=== Begin Enclosure ===

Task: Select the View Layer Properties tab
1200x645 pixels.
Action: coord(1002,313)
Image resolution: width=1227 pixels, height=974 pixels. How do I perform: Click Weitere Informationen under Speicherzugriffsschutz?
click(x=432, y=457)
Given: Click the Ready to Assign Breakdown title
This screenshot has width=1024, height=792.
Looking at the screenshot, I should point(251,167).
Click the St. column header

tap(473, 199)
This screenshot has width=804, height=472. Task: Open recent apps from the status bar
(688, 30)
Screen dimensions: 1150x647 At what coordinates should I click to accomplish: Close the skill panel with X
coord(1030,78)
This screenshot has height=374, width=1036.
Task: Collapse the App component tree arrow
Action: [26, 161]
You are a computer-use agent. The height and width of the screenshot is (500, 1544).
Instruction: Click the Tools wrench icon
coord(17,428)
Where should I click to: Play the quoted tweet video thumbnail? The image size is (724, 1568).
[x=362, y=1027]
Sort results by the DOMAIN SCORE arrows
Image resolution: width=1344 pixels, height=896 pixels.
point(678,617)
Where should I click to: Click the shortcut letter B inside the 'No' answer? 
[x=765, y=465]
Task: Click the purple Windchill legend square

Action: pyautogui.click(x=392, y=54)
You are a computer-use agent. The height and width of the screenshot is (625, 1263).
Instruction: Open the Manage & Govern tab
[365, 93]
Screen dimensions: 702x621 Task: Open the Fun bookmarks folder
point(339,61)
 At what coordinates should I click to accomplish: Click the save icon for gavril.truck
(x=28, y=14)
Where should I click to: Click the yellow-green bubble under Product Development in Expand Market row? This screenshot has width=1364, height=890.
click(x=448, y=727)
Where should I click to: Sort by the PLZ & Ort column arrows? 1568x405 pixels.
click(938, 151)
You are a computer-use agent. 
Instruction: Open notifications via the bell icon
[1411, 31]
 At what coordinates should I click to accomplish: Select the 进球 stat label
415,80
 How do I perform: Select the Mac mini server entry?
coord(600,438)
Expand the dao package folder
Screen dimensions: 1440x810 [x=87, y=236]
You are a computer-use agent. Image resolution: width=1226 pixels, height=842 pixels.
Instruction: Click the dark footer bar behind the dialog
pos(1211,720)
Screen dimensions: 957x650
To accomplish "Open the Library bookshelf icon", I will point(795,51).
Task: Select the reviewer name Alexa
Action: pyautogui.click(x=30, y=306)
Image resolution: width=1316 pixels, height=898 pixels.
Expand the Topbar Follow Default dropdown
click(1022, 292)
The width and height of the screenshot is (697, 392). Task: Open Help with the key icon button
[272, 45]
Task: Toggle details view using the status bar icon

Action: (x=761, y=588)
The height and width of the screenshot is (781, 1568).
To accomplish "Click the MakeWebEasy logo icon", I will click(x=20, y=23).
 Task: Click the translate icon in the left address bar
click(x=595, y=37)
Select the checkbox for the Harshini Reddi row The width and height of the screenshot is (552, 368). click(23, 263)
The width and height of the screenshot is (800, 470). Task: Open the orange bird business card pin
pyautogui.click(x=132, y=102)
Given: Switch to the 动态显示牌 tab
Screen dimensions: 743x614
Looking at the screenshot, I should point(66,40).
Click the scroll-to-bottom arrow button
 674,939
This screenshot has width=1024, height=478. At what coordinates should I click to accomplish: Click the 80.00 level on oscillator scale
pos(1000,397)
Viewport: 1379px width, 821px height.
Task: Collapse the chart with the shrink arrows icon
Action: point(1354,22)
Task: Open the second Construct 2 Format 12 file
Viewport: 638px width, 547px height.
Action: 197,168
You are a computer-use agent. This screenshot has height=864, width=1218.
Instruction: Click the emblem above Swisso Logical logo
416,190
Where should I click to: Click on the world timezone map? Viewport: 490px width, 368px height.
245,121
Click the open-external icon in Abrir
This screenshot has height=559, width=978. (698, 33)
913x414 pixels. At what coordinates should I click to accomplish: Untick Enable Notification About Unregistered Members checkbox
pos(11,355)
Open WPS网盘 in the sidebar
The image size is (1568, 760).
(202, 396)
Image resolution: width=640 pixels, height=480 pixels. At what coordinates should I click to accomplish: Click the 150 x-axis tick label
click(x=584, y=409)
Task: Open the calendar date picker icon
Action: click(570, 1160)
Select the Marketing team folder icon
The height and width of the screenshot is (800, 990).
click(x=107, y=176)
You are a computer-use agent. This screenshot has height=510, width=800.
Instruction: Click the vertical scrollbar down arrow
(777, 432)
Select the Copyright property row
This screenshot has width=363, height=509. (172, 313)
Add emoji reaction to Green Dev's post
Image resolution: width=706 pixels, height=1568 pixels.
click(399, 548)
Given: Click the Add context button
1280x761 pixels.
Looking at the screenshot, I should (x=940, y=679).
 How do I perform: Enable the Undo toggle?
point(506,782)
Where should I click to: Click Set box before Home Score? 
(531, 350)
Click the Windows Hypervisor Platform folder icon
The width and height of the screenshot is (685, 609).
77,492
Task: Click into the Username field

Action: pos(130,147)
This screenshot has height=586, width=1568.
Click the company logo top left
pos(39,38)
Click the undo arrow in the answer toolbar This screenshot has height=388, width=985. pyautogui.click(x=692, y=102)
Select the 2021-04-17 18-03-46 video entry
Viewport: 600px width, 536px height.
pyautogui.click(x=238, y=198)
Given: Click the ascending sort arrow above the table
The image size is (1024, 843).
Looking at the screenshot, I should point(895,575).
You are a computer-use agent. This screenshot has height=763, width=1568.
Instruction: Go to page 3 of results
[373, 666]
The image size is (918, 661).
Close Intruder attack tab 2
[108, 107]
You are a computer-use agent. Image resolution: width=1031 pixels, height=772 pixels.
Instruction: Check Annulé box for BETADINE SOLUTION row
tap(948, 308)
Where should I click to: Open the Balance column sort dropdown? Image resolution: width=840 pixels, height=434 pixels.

=== End Enclosure ===

**Exercise description**.
Could you output the lines above, exactly as written, from the one containing "The image size is (1024, 843)." through the last, with both ends included and no others?

**Response**.
The image size is (1024, 843).
Looking at the screenshot, I should point(895,575).
You are a computer-use agent. This screenshot has height=763, width=1568.
Instruction: Go to page 3 of results
[373, 666]
The image size is (918, 661).
Close Intruder attack tab 2
[108, 107]
You are a computer-use agent. Image resolution: width=1031 pixels, height=772 pixels.
Instruction: Check Annulé box for BETADINE SOLUTION row
tap(948, 308)
Where should I click to: Open the Balance column sort dropdown? Image resolution: width=840 pixels, height=434 pixels.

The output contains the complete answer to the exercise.